Pararaneus spectator is a species of spider in the family Araneidae. It is commonly known as the white spot spiky field spider and has a wide distribution in Africa and the Middle East.

==Distribution==
Pararaneus spectator is a species described by Karsch in 1885 as Epeira spectator with a wide global distribution including several countries in Africa and the Middle East.

In South Africa, the species has been sampled from six provinces and occurs in eight protected areas at altitudes ranging from 47 to 1,762 m above sea level. Records include locations in Eastern Cape, Free State, Gauteng, KwaZulu-Natal, Limpopo, and Mpumalanga provinces, with specific localities such as Grahamstown, Port St. Johns, Edenville, Bronkhorstspruit, Johannesburg, Pretoria, Kamberg Nature Reserve, Ndumo Game Reserve, and Kruger National Park.

==Habitat and ecology==
The species is an orb-web spider with webs made in the field layer. It is commonly sampled with a sweep net from the Grassland, Savanna and Thicket biomes. The species has also been sampled from crops such as maize and strawberries.

==Conservation==
Pararaneus spectator is listed as Least Concern by the South African National Biodiversity Institute due to the wide geographical range of the species.

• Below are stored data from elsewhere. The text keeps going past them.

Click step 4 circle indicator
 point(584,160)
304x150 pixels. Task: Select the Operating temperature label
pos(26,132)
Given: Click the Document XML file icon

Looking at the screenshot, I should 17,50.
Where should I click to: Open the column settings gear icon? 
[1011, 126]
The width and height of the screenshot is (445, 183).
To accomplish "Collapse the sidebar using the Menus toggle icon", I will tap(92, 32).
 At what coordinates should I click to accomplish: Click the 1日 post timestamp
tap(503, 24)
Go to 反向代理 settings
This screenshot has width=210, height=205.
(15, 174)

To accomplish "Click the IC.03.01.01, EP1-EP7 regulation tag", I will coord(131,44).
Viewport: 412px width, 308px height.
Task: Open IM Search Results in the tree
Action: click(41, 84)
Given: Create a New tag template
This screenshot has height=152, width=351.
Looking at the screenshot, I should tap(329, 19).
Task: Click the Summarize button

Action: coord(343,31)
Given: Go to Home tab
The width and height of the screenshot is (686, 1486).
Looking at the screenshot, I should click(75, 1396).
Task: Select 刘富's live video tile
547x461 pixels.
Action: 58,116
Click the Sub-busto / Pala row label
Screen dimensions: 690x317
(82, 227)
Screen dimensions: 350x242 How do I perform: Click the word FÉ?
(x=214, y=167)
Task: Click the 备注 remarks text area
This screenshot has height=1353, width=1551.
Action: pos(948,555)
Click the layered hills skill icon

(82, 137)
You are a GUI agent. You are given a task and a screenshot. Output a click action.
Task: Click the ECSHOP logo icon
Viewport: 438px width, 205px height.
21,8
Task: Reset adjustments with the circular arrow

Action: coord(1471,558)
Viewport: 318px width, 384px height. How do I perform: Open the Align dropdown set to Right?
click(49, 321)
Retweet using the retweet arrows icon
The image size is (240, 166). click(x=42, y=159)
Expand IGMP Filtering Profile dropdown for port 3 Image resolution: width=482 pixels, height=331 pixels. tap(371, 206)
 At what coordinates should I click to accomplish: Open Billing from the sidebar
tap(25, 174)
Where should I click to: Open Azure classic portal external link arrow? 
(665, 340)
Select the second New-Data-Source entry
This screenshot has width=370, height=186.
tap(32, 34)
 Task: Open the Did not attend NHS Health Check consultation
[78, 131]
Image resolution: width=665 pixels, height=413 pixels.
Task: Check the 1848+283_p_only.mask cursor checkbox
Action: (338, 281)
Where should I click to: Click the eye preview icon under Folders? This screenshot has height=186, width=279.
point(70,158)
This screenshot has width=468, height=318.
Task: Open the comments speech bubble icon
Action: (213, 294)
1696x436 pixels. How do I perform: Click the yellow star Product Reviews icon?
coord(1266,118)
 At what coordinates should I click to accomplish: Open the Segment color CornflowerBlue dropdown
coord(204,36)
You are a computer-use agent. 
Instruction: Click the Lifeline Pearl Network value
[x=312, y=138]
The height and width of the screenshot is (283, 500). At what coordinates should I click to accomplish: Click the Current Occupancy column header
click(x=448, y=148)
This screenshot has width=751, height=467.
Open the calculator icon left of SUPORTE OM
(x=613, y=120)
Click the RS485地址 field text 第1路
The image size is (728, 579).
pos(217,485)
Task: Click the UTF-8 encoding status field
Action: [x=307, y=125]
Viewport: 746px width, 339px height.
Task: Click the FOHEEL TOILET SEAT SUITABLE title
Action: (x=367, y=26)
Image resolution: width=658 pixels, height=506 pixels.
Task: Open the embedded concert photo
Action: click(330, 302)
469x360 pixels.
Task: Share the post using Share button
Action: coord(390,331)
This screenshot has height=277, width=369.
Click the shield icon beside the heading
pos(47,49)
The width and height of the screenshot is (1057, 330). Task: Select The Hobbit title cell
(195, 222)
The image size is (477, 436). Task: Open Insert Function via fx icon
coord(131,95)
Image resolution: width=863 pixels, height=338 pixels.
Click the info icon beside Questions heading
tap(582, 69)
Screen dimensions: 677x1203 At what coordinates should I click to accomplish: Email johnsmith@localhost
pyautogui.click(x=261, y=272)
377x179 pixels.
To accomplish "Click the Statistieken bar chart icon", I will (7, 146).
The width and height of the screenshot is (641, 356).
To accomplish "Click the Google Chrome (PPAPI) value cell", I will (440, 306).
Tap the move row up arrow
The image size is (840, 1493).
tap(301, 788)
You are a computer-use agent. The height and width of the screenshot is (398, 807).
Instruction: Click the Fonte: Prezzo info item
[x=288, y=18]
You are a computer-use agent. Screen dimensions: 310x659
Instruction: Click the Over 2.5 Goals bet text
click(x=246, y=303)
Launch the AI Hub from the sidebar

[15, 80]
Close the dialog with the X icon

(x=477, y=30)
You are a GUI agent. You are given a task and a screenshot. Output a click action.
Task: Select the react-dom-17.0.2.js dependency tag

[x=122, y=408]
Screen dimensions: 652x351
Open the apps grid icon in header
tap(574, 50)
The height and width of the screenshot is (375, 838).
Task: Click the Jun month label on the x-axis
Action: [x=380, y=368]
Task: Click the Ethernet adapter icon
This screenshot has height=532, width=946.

The species is protected in eight protected areas. There are no significant threats to the species.

==Etymology==
The specific epithet "spectator" is derived from Latin meaning "observer" or "watcher".

==Taxonomy==
The species was originally described by Ferdinand Karsch in 1885 as Epeira spectator. It was later transferred to the genus Pararaneus. The species has been revised by Grasshoff (1986) and is known from both sexes.